A recurring point in this study is that there is no single quantity that can be called ‘the causal effect of religious attendance’. Different causal contrasts yield different answers, and several natural questions turned out to be unanswerable because the data could not support them. For evolutionary human science, the selective pattern is coherent on cooperative accounts and incoherent on accounts that treat religion as a generic adaptation for health: the domains that respond are those tied to coordination (meaning, forgiveness, pair-bond satisfaction), not those tied to generic health.

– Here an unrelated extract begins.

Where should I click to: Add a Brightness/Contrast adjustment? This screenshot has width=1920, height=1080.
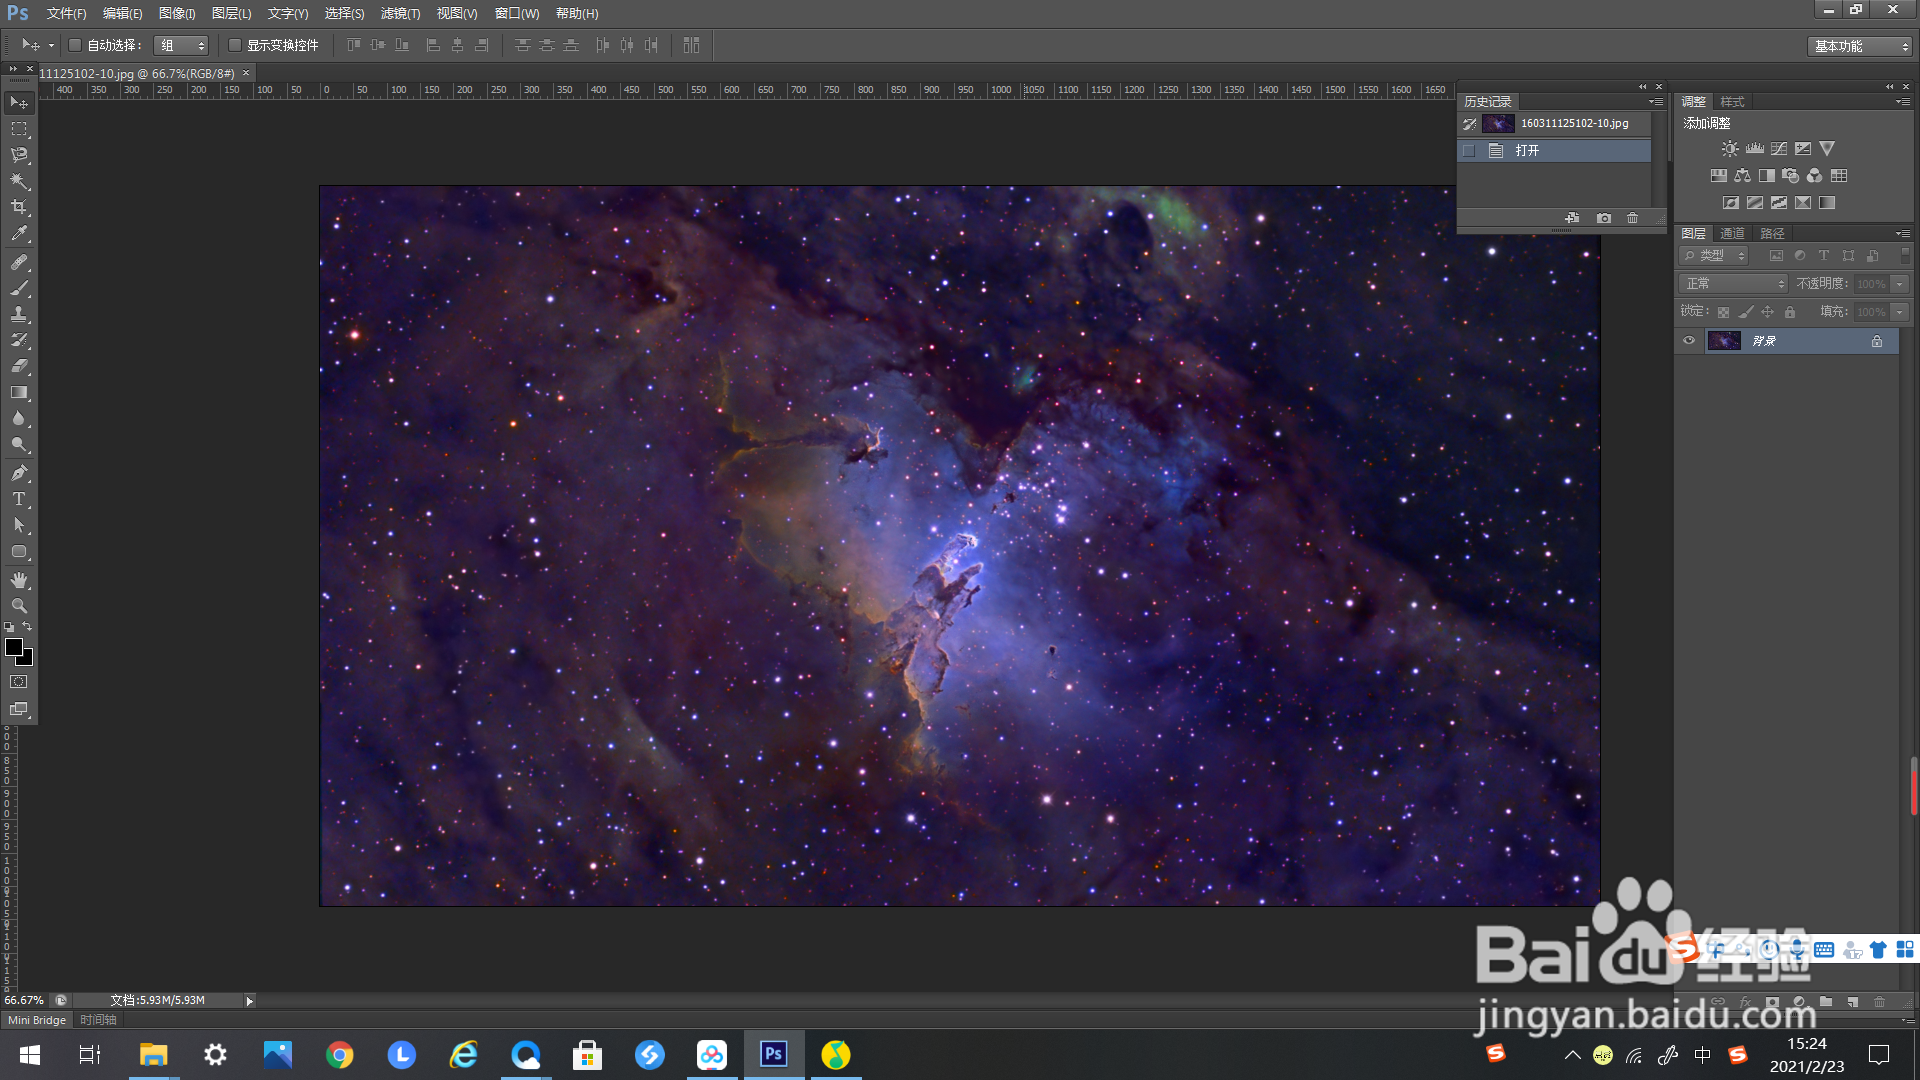click(x=1730, y=148)
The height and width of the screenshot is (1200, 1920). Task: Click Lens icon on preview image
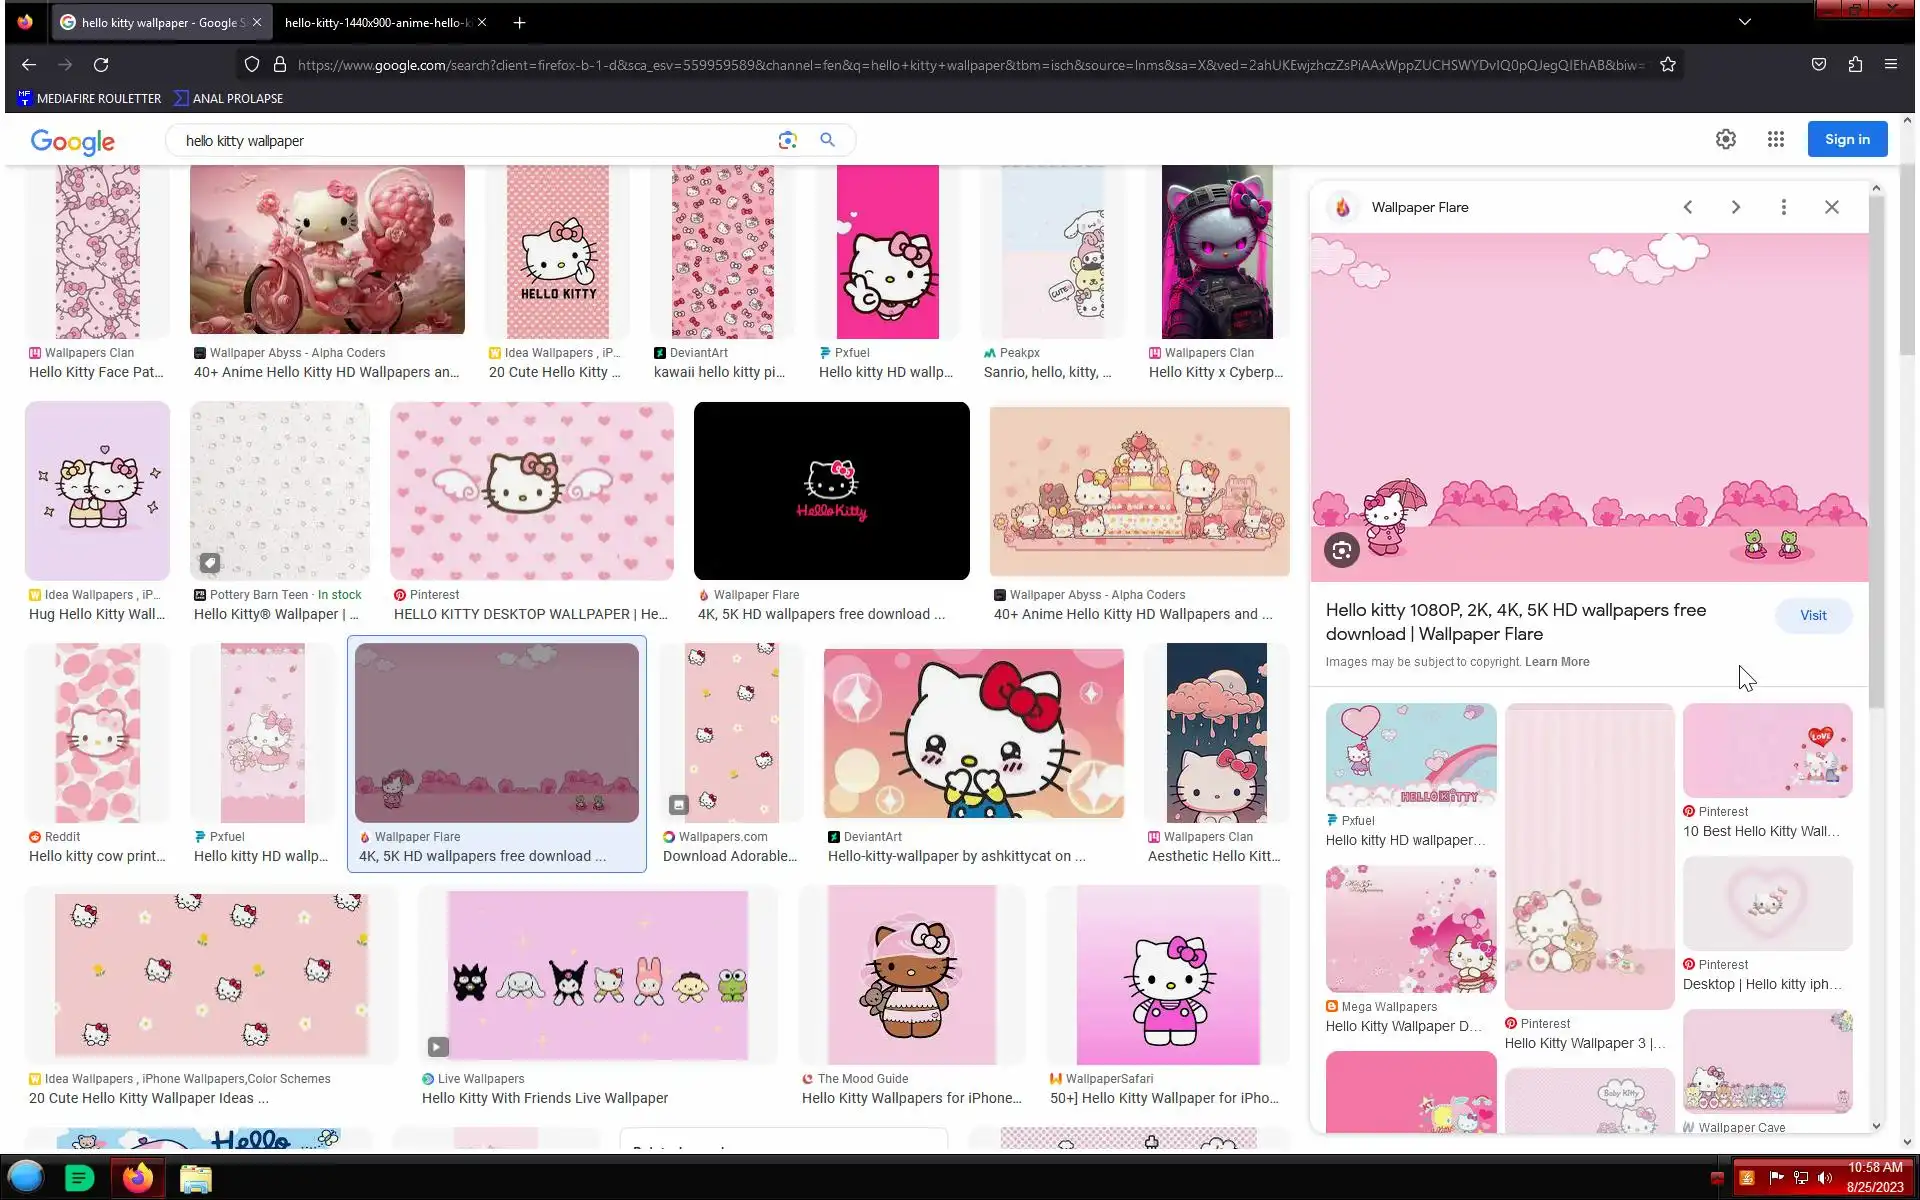1341,550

The broader lesson is methodological. In causal inference, as in the tango, it takes two: two states to compare, a precisely stated target population, and evidence that the data can support each side of the comparison. Without clearly stated causal contrasts and satisfactory evidence, even an accurately estimated coefficient is uninterpretable.
Supplementary material
The supplementary material for this article can be found at https://doi.org/10.1017/ehs.2026.10043.
Acknowledgements
The New Zealand Attitudes and Values Study is supported by a grant from the Templeton Religious Trust (TRT0196; TRT0418). JAB received support from the Max Planck Institute for the Science of Human History. The funders had no role in preparing the manuscript or deciding to publish it. We are grateful to the authors of the open software packages we used in this study, in particular to the authors of the lmtp package.
Author statement
All authors contributed to the manuscript. JAB did the analysis, developed the approach, and wrote the manuscript, with help from all authors. CGS led data collection. JAB, DED, CGS, KGR, and GT obtained funding.
Ethics
The University of Auckland Human Participants Ethics Committee reviews the New Zealand Attitudes and Values Study every three years. Our most recent ethics approval statement is as follows: The New Zealand Attitudes and Values Study was approved by the University of Auckland Human Participants Ethics Committee on 26/05/2021 for six years until 26/05/2027, Reference Number UAHPEC22576.
Data availability
The data described in the paper are part of the New Zealand Attitudes and Values Study. Members of the New Zealand Attitudes and Values Study management team and research group hold full copies of the study’s data. A de-identified dataset containing only the variables analysed in this manuscript is available upon request from the corresponding author or any member of the New Zealand Attitudes and Values Study advisory board for replication or checking of any published study using New Zealand Attitudes and Values Study data. Analysis code is available at https://osf.io/75snb/files/osfstorage.
AI statement
Command line coding tools were used in preparing the manuscript. All of the substantive ideas in this manuscript originate from the authors; no decisions were delegated.